(Listing for finding displayed items)

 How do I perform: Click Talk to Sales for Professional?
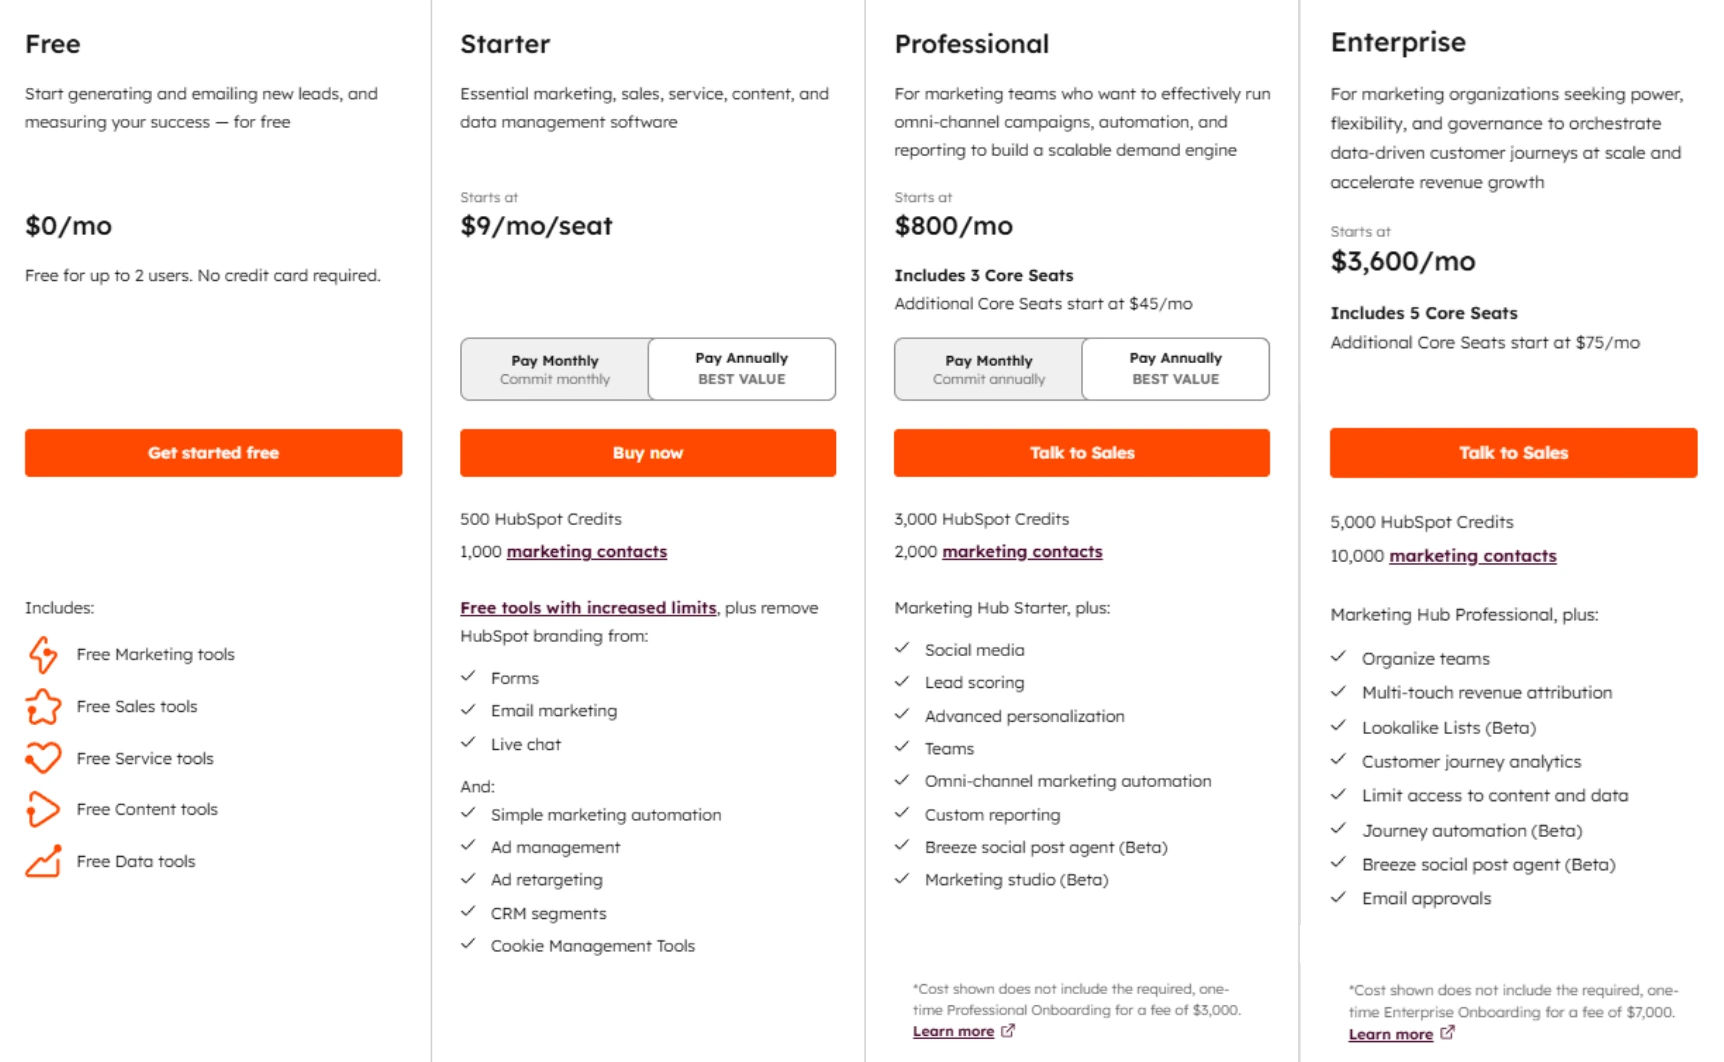pos(1081,452)

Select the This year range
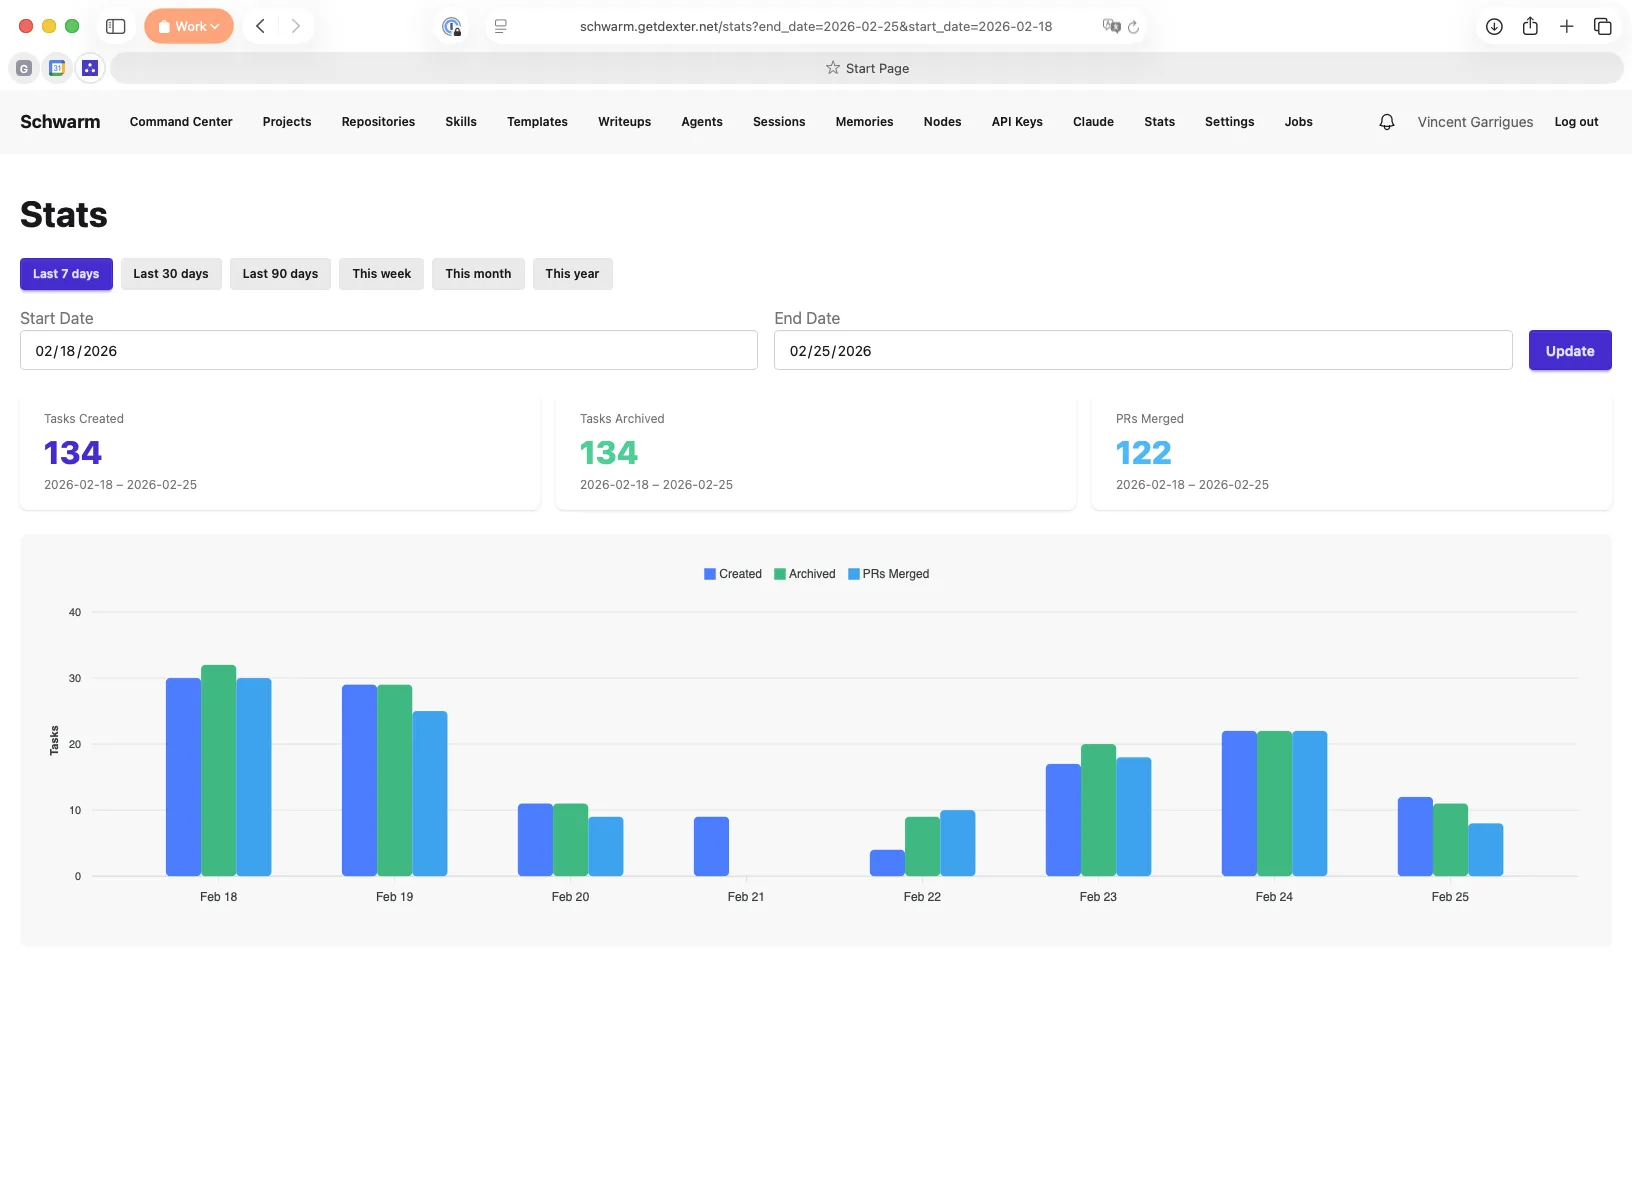(x=572, y=274)

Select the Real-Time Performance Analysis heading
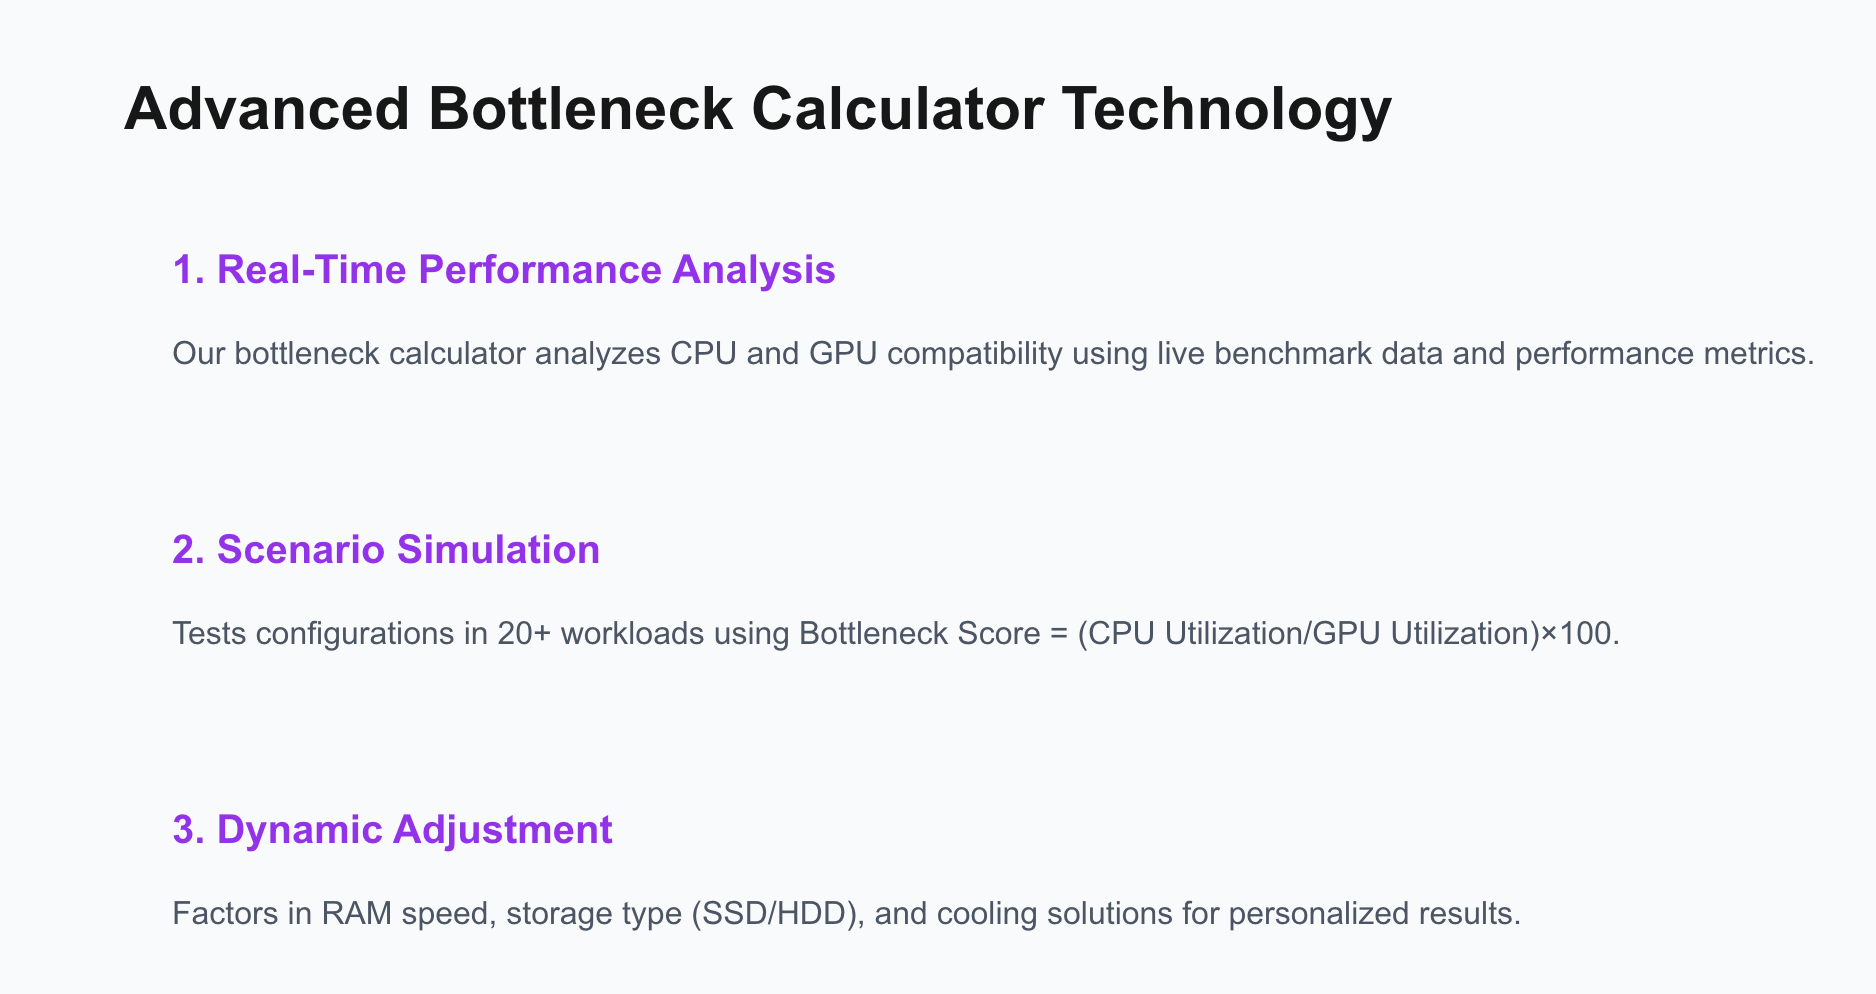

#### Exercise requirements:
Rewrite the listing from the line containing "Select the This year range" through its end, keeping the requests and scaling each coordinate in the answers by 2.55, rounded to the nearest whole number with halves going up. Leave out the pictures.

#### The reply:
Select the This year range
(x=1459, y=699)

Select the Real-Time Performance Analysis heading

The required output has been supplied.